• **Your task**:
Wherever "target" shows up in the records below, copy the whole line.

• **Exercise materials**:
########

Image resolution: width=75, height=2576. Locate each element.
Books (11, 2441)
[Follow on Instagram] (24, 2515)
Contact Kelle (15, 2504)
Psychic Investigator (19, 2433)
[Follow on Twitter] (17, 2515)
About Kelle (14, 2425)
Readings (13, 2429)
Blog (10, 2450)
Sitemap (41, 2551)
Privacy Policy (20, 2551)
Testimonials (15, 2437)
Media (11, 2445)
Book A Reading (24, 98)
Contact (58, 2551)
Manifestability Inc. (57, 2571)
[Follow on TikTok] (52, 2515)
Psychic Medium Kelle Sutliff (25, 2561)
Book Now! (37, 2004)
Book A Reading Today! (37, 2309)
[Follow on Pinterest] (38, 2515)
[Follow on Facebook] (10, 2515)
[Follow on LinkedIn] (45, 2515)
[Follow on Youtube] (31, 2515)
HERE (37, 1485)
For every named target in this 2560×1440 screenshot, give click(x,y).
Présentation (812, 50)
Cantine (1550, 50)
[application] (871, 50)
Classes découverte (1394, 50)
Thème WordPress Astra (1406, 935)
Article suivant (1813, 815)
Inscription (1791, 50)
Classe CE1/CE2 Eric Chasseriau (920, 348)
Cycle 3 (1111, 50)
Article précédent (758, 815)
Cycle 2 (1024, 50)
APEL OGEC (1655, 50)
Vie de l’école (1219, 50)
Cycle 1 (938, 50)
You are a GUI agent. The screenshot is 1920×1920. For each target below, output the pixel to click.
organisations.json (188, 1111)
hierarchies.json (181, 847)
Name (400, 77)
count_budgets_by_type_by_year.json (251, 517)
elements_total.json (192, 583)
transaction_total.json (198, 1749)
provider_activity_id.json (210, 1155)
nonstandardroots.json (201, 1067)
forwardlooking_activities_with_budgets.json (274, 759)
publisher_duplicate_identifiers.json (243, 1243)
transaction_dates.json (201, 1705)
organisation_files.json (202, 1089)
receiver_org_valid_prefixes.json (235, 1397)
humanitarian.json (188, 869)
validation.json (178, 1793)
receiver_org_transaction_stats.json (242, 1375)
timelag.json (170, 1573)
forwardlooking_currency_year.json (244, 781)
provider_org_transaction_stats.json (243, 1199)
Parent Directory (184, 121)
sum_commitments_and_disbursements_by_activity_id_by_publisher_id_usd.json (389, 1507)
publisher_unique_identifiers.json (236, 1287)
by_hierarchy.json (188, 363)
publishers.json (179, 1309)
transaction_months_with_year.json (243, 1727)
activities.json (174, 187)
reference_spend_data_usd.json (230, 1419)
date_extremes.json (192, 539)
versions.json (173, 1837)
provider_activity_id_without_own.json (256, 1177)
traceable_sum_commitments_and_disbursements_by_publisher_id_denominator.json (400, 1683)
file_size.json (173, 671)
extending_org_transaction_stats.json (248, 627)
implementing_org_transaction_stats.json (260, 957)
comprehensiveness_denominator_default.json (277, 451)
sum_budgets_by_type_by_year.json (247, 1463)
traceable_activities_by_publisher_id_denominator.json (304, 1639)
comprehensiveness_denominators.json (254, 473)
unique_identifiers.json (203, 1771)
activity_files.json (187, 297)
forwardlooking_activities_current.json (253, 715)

########

• **Answer area**:
For every named target in this 2560×1440 screenshot, give click(x,y).
You are a GUI agent. The screenshot is 1920×1920. For each target below, output the pixel to click.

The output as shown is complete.